Los verbos llevan el aspecto en su significado. Golpear es un verbo con significado perfectivo, igual que comprar. Si usas el imperfecto, por ejemplo _Juan golpeaba la puerta_, no se entiende que sólo le da un golpe prolongado a la puerta, sino que la golpea varias veces durante un rato, o realizaba la acción de golpear la puerta diariamente. A eso me refería.

Saludos


----------



## Peterdg

flljob said:


> Los verbos llevan el aspecto en su significado. Golpear es un verbo con significado perfectivo, igual que comprar. Si usas el imperfecto, por ejemplo _Juan golpeaba la puerta_, no se entiende que sólo le da un golpe prolongado a la puerta, sino que la golpea varias veces durante un rato, o realizaba la acción de golpear la puerta diariamente. A eso me refería.
> 
> Saludos


Pero, es que estamos hablando del pretérito *compuesto*.


----------



## flljob

Peterdg said:


> Pero, es que estamos hablando del pretérito *compuesto*.


 
Lo mismo pasa con este tiempo: estoy en mi turno de trabajo, he visto a mi jefe cinco veces. En este caso quiero decir que existe la posibilidad de verlo una o muchas veces más.

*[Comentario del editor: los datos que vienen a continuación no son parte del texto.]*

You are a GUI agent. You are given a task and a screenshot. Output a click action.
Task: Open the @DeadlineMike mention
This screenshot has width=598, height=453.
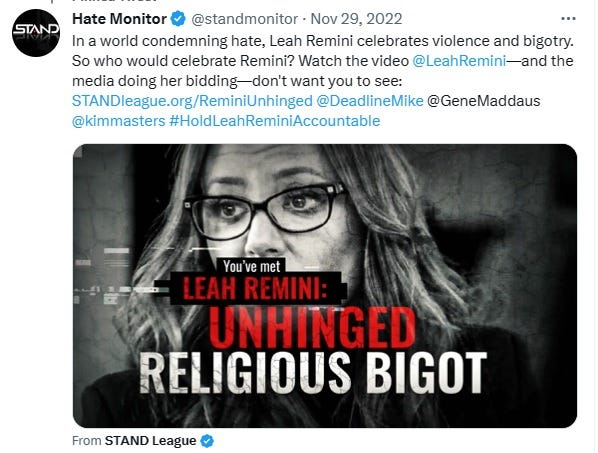[370, 101]
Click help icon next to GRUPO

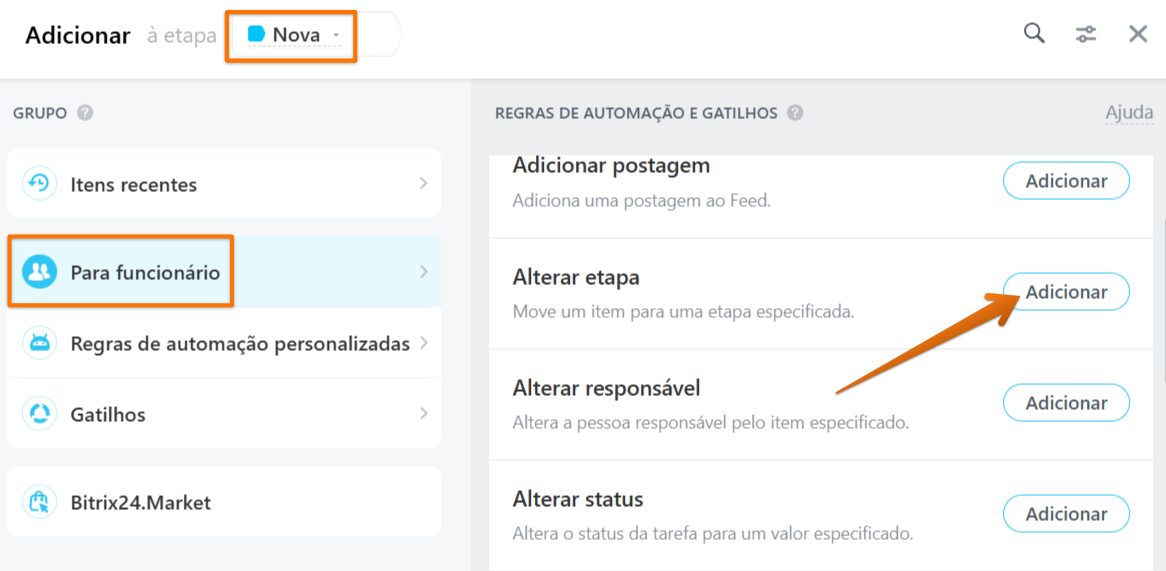coord(85,113)
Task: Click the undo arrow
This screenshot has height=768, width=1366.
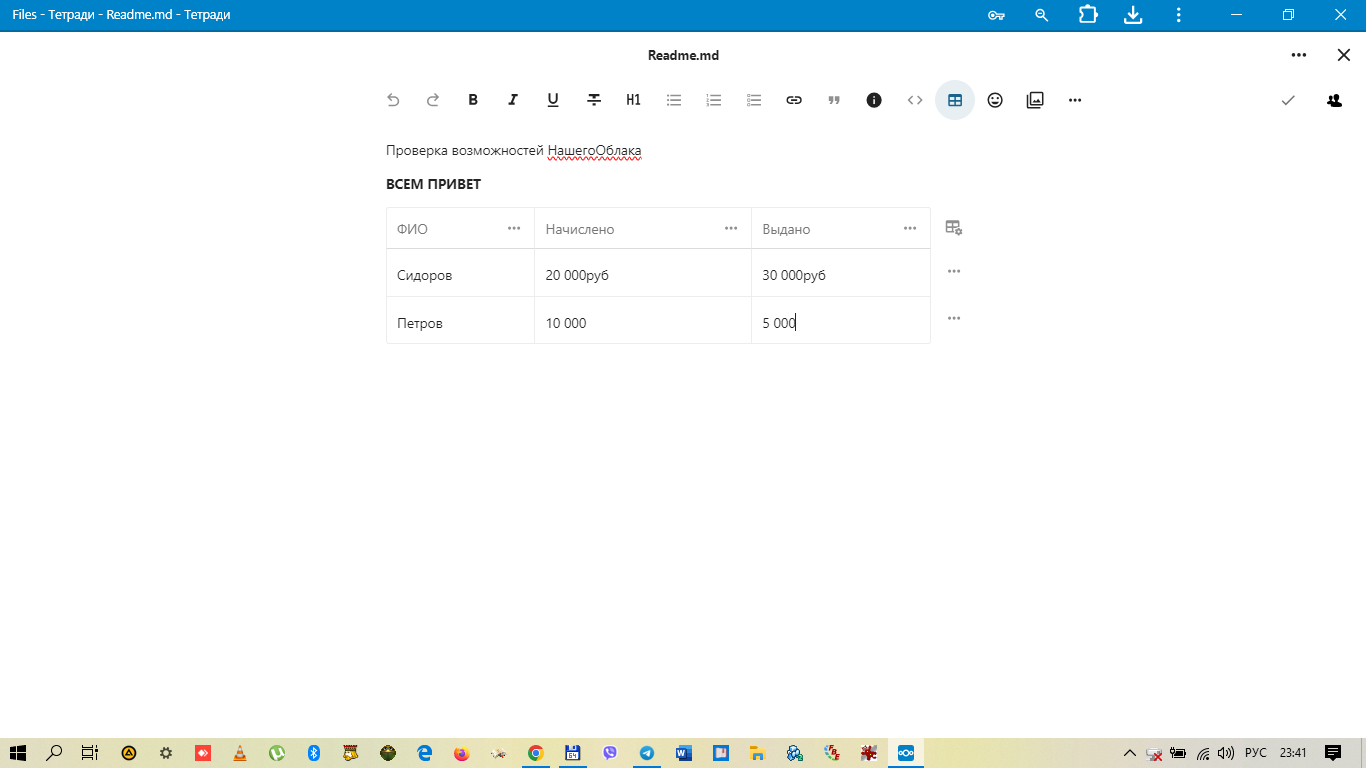Action: click(x=393, y=100)
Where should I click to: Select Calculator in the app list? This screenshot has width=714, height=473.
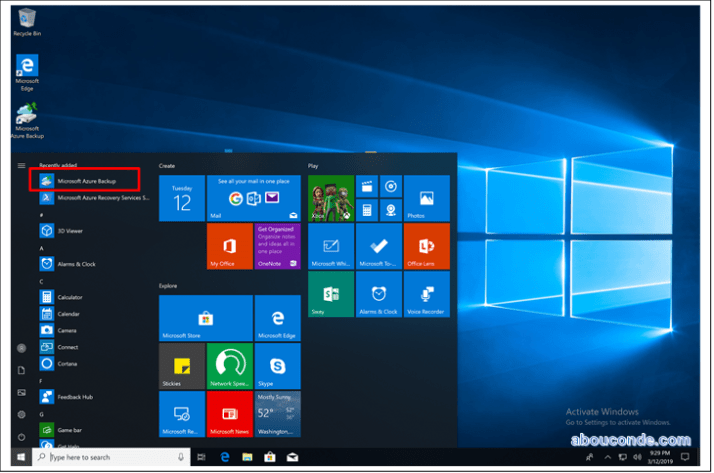tap(69, 297)
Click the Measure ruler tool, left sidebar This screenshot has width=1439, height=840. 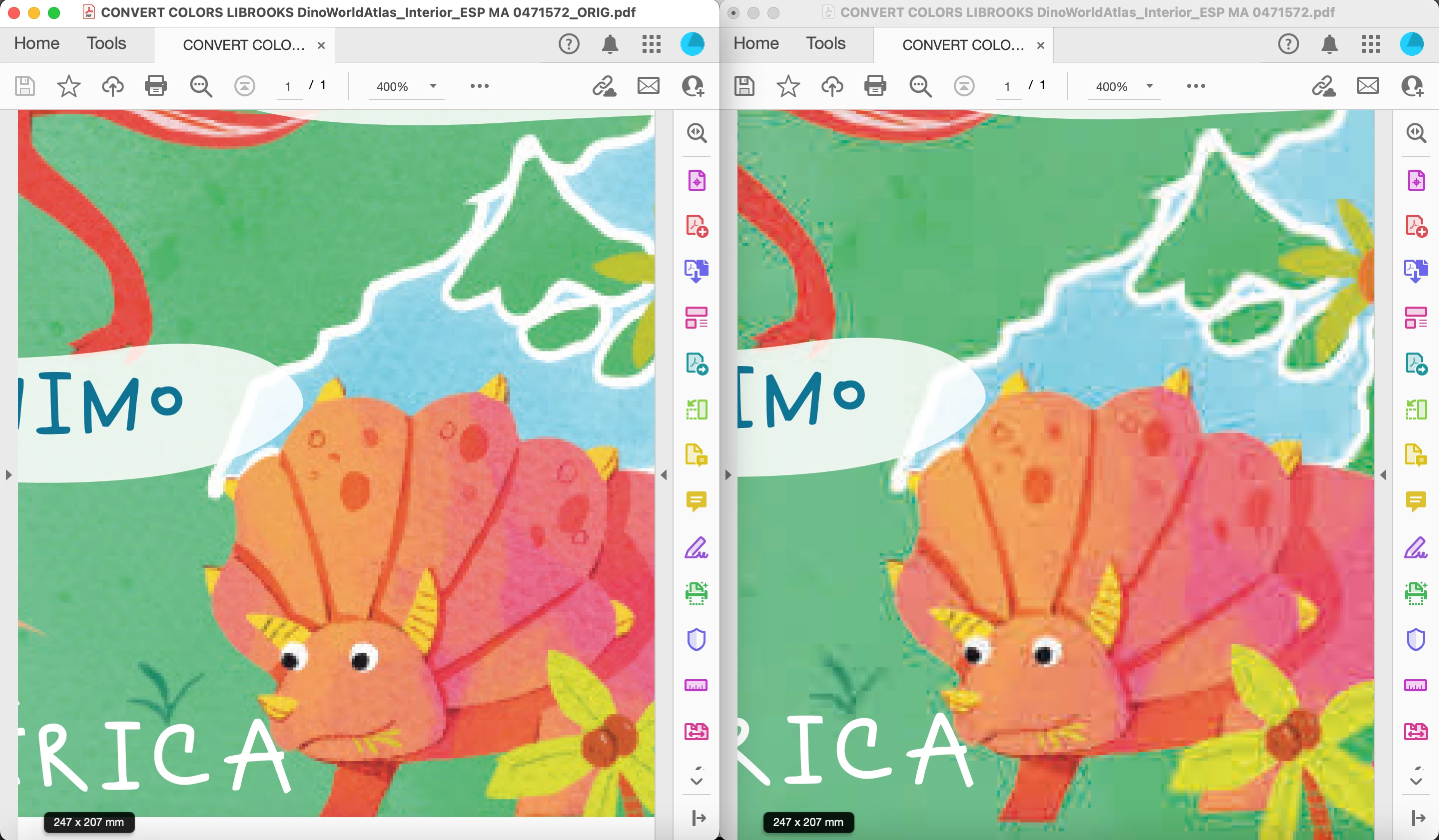696,685

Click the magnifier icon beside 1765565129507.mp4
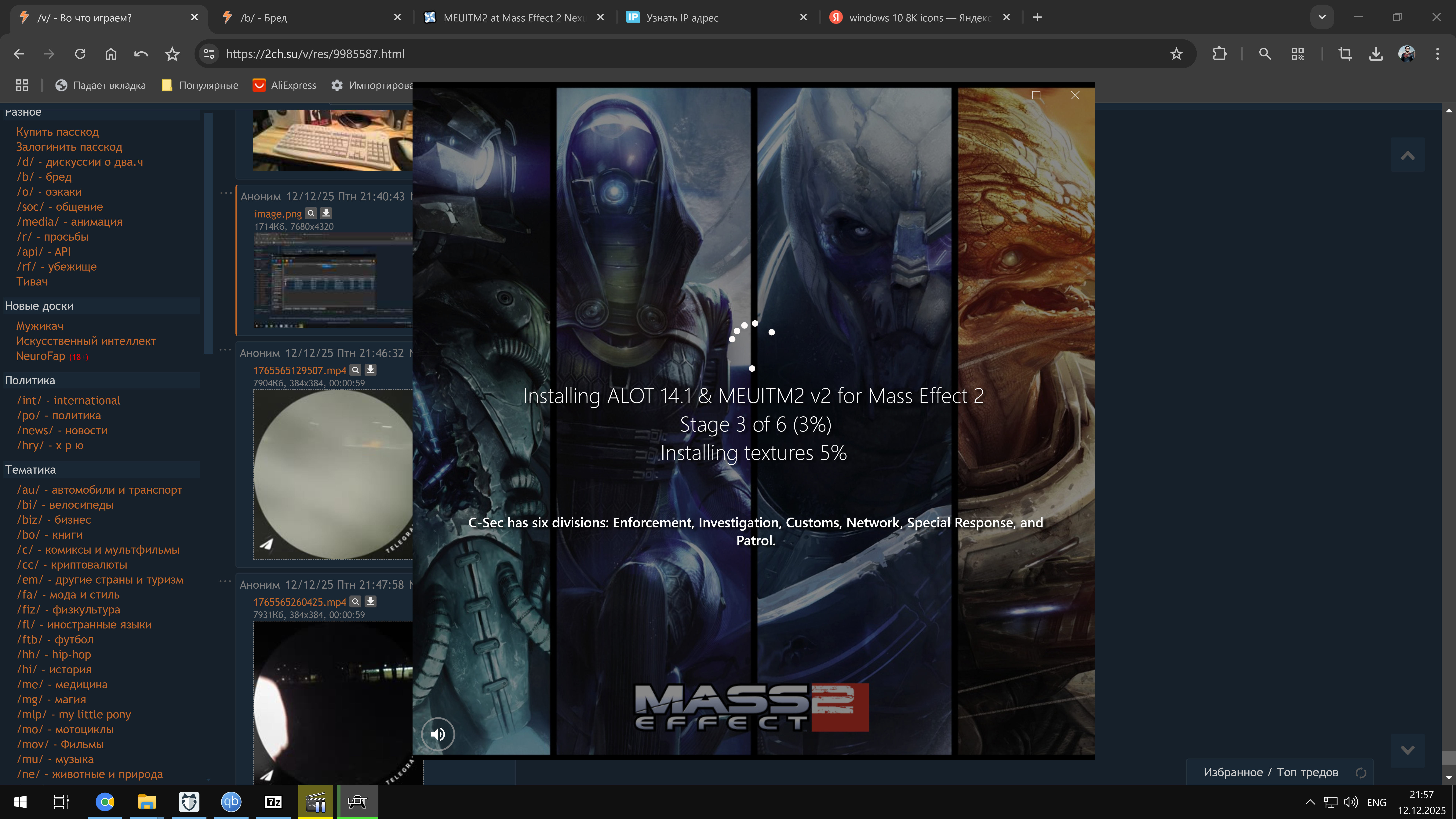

Hoy vi a mi jefe cinco veces. Quiere decir que hoy ya no lo voy a volver a ver.

Saludos


----------



## Peterdg

flljob said:


> Lo mismo pasa con este tiempo: estoy en mi turno de trabajo, he visto a mi jefe cinco veces. En este caso quiero decir que existe la posibilidad de verlo una o muchas veces más.
> 
> Hoy vi a mi jefe cinco veces. Quiere decir que hoy ya no lo voy a volver a ver.
> 
> Saludos


Entonces, sí hay un aspecto de repetición con el pretérito compuesto, ¿no?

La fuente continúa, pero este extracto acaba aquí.